## Requirement
Report each line in the entries below that contains the word "column".

## Dataset content
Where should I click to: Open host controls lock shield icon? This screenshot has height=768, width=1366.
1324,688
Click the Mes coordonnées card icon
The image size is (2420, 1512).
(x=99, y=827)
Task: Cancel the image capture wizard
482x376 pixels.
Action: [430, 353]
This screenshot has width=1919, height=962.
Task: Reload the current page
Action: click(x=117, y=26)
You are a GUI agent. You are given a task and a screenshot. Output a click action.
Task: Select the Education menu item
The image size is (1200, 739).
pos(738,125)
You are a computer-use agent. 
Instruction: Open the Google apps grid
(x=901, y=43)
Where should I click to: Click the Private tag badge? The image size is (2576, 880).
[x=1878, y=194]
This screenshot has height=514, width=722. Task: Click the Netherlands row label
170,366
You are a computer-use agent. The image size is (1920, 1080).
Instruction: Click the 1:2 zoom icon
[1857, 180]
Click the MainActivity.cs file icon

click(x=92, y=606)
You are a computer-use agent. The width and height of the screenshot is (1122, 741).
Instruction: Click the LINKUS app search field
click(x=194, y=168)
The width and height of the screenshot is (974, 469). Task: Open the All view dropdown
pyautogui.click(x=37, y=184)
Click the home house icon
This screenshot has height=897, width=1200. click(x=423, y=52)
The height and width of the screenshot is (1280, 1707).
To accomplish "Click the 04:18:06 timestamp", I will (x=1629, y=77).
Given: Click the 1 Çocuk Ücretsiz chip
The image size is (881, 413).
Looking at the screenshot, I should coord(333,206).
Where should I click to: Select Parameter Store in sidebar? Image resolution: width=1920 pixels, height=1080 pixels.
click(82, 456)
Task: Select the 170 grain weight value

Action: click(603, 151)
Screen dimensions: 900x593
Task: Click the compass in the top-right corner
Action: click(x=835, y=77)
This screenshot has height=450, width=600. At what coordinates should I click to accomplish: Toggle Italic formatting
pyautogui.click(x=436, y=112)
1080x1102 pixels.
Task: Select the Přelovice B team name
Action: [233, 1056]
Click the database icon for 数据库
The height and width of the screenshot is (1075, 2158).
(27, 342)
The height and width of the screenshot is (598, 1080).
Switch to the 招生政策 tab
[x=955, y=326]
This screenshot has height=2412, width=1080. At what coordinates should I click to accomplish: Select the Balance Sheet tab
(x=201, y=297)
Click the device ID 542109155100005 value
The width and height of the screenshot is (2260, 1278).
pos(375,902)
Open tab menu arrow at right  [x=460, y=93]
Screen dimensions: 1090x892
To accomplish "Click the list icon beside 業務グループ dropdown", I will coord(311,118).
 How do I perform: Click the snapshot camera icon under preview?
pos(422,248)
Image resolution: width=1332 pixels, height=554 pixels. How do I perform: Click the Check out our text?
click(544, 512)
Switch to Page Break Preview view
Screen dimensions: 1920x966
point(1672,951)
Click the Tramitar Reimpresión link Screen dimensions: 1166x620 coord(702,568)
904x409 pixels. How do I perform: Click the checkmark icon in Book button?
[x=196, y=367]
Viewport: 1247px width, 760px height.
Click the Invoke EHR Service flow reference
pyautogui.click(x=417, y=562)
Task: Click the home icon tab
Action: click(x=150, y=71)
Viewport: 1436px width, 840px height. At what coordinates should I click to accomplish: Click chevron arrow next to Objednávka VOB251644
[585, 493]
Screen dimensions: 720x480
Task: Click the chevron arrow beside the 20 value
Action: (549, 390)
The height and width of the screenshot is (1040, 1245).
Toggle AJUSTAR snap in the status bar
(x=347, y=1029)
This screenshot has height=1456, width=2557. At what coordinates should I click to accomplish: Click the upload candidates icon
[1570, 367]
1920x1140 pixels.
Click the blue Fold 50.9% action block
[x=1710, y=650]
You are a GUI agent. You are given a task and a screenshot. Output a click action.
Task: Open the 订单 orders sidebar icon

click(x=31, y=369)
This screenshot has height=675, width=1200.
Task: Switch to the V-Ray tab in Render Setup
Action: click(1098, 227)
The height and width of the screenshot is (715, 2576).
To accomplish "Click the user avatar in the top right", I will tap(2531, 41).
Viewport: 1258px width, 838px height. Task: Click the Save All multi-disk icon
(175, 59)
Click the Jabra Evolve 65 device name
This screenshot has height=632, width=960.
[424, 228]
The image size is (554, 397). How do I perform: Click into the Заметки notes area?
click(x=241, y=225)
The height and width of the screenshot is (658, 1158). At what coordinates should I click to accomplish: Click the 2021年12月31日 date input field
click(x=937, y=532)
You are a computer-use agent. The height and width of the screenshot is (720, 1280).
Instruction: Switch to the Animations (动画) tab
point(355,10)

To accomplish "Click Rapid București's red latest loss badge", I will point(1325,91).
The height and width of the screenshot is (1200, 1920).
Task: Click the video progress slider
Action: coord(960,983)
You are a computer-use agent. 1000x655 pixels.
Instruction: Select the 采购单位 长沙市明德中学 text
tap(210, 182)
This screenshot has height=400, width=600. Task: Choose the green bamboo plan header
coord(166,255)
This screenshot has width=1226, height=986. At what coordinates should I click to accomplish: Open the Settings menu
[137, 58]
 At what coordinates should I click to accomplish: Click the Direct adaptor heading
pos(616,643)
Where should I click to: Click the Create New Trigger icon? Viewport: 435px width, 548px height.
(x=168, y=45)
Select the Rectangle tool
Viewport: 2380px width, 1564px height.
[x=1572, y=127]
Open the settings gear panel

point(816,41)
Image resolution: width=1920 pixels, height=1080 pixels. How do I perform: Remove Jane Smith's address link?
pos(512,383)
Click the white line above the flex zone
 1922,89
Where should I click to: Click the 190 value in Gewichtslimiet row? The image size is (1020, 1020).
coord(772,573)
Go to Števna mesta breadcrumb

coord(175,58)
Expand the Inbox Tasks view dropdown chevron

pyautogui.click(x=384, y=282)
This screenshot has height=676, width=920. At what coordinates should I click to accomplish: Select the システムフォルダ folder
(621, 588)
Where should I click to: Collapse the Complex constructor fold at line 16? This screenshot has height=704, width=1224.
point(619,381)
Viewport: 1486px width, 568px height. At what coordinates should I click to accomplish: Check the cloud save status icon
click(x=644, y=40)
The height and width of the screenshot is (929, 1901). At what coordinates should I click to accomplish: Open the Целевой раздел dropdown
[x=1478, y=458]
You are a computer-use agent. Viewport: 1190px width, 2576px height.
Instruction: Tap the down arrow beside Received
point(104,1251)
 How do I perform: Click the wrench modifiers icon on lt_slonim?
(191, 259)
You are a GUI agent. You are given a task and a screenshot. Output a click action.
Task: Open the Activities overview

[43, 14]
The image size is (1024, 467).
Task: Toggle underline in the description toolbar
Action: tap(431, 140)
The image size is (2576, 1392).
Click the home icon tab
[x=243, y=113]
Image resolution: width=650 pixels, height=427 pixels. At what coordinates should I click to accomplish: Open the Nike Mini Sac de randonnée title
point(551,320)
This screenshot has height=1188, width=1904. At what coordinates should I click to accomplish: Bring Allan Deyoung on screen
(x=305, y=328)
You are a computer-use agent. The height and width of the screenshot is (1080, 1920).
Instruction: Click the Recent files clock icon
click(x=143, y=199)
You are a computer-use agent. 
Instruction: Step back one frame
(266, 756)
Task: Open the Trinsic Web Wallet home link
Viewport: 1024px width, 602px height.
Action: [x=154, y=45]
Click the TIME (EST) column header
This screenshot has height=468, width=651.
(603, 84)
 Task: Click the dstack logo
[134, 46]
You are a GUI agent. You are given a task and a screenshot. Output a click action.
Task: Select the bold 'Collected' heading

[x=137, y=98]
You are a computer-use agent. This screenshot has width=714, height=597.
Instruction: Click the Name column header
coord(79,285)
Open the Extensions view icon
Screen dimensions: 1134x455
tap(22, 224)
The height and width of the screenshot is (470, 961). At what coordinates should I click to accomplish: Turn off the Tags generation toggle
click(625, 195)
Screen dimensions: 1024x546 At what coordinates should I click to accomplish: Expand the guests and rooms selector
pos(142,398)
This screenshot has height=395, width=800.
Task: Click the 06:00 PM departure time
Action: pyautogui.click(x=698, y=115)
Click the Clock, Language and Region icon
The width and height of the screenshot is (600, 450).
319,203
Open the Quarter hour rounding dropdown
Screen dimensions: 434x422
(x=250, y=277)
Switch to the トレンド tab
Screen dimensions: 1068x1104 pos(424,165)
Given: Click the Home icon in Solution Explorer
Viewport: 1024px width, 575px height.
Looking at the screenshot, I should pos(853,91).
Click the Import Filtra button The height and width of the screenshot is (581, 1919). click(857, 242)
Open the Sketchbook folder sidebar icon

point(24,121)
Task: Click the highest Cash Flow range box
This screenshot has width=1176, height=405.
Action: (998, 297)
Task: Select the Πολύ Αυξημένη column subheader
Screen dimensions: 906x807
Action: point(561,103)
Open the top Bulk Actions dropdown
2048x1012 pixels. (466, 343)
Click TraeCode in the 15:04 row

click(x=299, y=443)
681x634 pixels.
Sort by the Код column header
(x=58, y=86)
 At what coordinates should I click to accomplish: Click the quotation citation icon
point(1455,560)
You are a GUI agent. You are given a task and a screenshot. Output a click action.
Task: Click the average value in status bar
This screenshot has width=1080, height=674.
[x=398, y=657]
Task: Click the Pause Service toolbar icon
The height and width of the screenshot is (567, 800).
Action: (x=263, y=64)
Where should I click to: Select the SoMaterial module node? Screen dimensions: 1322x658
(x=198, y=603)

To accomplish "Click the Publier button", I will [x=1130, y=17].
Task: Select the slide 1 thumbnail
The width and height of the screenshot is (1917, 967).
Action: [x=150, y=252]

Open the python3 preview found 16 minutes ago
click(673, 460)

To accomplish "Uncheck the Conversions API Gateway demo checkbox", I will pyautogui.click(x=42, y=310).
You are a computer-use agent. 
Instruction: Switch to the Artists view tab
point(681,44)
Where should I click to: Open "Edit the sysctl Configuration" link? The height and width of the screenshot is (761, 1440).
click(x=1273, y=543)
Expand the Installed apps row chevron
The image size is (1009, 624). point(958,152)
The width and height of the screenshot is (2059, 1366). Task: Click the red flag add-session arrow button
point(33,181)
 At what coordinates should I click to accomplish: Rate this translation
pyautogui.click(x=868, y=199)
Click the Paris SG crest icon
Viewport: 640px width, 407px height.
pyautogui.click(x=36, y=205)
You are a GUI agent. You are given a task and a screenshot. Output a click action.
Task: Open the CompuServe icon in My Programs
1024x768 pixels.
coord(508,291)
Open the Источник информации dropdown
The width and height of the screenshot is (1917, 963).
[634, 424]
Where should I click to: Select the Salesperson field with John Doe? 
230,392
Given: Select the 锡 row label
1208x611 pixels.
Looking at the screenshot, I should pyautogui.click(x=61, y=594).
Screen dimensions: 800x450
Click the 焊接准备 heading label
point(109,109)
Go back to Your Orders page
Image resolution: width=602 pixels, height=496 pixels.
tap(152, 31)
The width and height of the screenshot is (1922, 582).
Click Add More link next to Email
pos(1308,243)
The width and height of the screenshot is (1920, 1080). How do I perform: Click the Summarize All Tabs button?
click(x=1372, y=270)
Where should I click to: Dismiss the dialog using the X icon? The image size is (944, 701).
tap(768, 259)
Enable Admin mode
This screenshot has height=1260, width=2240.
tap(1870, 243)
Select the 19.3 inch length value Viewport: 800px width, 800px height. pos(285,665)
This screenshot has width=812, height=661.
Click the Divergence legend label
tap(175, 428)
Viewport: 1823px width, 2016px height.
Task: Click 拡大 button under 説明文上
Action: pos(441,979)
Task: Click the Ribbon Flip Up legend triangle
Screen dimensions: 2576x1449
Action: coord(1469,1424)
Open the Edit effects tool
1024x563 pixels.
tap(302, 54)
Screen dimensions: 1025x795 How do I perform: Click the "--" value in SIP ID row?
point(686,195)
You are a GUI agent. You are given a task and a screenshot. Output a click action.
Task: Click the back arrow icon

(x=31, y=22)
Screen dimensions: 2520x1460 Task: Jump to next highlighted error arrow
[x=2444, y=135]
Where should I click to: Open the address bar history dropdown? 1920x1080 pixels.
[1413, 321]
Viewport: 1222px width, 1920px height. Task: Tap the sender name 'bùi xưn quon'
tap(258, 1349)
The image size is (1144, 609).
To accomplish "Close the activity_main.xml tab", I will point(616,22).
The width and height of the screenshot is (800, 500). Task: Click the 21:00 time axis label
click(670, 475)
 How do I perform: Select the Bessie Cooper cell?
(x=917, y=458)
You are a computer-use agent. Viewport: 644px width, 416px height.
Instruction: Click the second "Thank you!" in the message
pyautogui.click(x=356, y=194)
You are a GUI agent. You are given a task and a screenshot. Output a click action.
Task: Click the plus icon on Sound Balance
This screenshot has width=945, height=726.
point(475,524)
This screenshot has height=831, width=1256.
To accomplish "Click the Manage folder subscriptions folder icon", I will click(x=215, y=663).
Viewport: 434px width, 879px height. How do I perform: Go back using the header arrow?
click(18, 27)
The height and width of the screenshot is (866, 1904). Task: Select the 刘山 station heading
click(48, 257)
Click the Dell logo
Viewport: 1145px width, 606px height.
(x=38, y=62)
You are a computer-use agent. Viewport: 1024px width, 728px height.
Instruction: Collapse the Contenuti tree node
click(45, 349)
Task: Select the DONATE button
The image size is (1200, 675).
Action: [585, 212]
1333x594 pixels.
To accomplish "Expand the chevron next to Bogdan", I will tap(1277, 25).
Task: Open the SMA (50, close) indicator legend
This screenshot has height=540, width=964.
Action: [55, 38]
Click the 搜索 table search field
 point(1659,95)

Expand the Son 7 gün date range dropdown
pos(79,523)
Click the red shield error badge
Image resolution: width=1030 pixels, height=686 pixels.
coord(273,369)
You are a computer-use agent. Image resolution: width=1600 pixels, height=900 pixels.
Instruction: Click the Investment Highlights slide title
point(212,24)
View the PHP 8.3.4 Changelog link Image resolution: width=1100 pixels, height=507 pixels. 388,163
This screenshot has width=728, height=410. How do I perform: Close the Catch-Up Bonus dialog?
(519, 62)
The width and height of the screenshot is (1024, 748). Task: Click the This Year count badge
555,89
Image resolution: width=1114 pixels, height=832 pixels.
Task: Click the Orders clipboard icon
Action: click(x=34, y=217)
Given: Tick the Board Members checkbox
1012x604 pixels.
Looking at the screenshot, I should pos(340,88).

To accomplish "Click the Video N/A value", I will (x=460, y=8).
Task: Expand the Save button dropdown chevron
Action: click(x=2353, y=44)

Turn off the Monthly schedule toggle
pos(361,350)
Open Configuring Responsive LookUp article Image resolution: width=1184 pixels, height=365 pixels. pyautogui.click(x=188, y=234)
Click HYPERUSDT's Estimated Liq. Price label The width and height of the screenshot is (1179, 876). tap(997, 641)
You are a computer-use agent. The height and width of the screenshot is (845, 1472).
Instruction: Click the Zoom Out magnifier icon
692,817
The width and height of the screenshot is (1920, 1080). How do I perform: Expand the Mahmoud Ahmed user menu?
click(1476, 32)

## Output for this exercise
Click the TIME (EST) column header
Instruction: Click the Name column header
Task: Select the Πολύ Αυξημένη column subheader
Sort by the Код column header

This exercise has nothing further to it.